◆ Extracted information
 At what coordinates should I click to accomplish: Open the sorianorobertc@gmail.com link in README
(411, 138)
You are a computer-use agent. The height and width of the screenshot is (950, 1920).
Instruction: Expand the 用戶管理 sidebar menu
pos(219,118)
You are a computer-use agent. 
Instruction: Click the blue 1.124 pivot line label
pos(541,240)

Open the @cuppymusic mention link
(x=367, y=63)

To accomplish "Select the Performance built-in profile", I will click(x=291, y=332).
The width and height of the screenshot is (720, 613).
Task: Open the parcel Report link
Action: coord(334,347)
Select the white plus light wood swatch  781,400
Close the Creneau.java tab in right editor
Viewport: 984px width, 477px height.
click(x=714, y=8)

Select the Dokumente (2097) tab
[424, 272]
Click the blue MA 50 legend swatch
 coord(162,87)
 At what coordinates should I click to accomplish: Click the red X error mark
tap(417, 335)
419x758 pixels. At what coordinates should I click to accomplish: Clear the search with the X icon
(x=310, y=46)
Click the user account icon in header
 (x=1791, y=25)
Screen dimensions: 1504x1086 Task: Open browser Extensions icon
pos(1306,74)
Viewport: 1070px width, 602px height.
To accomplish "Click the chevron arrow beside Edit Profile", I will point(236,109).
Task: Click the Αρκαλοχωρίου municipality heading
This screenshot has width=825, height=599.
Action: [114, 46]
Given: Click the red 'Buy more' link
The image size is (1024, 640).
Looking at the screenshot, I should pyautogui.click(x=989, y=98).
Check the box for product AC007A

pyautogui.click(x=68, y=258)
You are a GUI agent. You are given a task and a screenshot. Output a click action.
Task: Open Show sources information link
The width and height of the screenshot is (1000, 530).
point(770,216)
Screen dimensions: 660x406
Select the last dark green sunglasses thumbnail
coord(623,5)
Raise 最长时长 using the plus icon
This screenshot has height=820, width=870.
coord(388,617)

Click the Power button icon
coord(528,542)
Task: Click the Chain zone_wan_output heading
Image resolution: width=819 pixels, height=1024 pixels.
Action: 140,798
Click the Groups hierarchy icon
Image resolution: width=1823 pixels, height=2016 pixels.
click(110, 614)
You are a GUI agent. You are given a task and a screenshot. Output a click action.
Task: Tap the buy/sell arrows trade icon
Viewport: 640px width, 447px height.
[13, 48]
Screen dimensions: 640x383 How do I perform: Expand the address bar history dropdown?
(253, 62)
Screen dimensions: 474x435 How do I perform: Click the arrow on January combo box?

◆ Exercise
The whole listing above needs to be written out exactly.

◆ Exercise output
 At what coordinates should I click to accomplish: Open the sorianorobertc@gmail.com link in README
(411, 138)
You are a computer-use agent. The height and width of the screenshot is (950, 1920).
Instruction: Expand the 用戶管理 sidebar menu
pos(219,118)
You are a computer-use agent. 
Instruction: Click the blue 1.124 pivot line label
pos(541,240)

Open the @cuppymusic mention link
(x=367, y=63)

To accomplish "Select the Performance built-in profile", I will click(x=291, y=332).
The width and height of the screenshot is (720, 613).
Task: Open the parcel Report link
Action: coord(334,347)
Select the white plus light wood swatch  781,400
Close the Creneau.java tab in right editor
Viewport: 984px width, 477px height.
click(x=714, y=8)

Select the Dokumente (2097) tab
[424, 272]
Click the blue MA 50 legend swatch
 coord(162,87)
 At what coordinates should I click to accomplish: Click the red X error mark
tap(417, 335)
419x758 pixels. At what coordinates should I click to accomplish: Clear the search with the X icon
(x=310, y=46)
Click the user account icon in header
 (x=1791, y=25)
Screen dimensions: 1504x1086 Task: Open browser Extensions icon
pos(1306,74)
Viewport: 1070px width, 602px height.
To accomplish "Click the chevron arrow beside Edit Profile", I will point(236,109).
Task: Click the Αρκαλοχωρίου municipality heading
This screenshot has width=825, height=599.
Action: [114, 46]
Given: Click the red 'Buy more' link
The image size is (1024, 640).
Looking at the screenshot, I should pyautogui.click(x=989, y=98).
Check the box for product AC007A

pyautogui.click(x=68, y=258)
You are a GUI agent. You are given a task and a screenshot. Output a click action.
Task: Open Show sources information link
The width and height of the screenshot is (1000, 530).
point(770,216)
Screen dimensions: 660x406
Select the last dark green sunglasses thumbnail
coord(623,5)
Raise 最长时长 using the plus icon
This screenshot has height=820, width=870.
coord(388,617)

Click the Power button icon
coord(528,542)
Task: Click the Chain zone_wan_output heading
Image resolution: width=819 pixels, height=1024 pixels.
Action: 140,798
Click the Groups hierarchy icon
Image resolution: width=1823 pixels, height=2016 pixels.
click(110, 614)
You are a GUI agent. You are given a task and a screenshot. Output a click action.
Task: Tap the buy/sell arrows trade icon
Viewport: 640px width, 447px height.
[13, 48]
Screen dimensions: 640x383 How do I perform: Expand the address bar history dropdown?
(253, 62)
Screen dimensions: 474x435 How do I perform: Click the arrow on January combo box?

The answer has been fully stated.